O mal se vale da mentira desde suas primeiras expressões na história. A Bíblia relata (Gn 1-3) que, no Éden, Deus ordenou ao casal humano que não comesse, para a própria segurança deles, do fruto da árvore que proibira. A serpente, que já era um disfarce do mal, não se apresentou aos humanos com uma mentira direta, mas com uma mentira disfarçada de verdade. Ela se apropriou do discurso de Deus, revelando-se uma conhecedora dele, e o usou para espalhar sua “falsa notícia”: que era Deus quem estava mentindo para os humanos, pois não queria ter seu poder dividido com eles. A serpente desejava o poder de Deus, mas convenceu os humanos que esse desejo era deles, e fez isso distorcendo a verdade que tinham ouvido de Deus. Outra mentira que ela apresentou como se fosse verdade foi a falsa ideia de que Deus era Deus porque conhecia o bem e o mal e que os humanos poderiam, portanto, se tornar como Deus: “vocês serão como Deus, conhecedores do bem e do mal”. (Gênesis 3:5). Sabemos que Deus é Deus porque ele é Deus, e o humano nunca será Deus, pois é criatura.
O mal continuou agindo no mundo da mesma forma, através de mentiras, pois ele não é criativo. Uma das maneiras mais comuns que ele tem agido na história é de governantes que se fazem de bons, de conhecedores de Deus, de seguidores da sua palavra para obter o poder que desejam. Por causa do disfarce de bondade muitas pessoas acreditam, principalmente cristãs. Como o mal, portanto essas pessoas que o representam, não conseguem sustentar suas supostas bondades, quando verificados o interior de seus projetos e das suas ações, identificamos os danos profundos para a criação, portanto, “o roubo, a morte e a destruição”.
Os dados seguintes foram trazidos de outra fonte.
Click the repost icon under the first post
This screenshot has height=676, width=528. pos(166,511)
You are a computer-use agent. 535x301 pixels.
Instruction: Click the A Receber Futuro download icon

Um dos sábios de Provérbios ensina que “O bom senso o guardará, e o discernimento o protegerá.” (Provérbios 2:11). Discernir significa “fazer a crítica”, observar atentamente e procurar entender o que está acontecendo, não se deixar induzir facilmente, usar de sabedoria. Precisamos usar de discernimento nesses tempos difíceis que vivemos para não nos tornarmos, por meio do engano, instrumentos de injustiças. Quando espalhamos falsas notícias por meio de redes sociais, nos tornamos mais do que instrumentos, mas agentes do mal, enganadores de outras pessoas. Discernir é a palavra de ordem e ser espalhadores do evangelho de justiça de Jesus Cristo é nossa missão.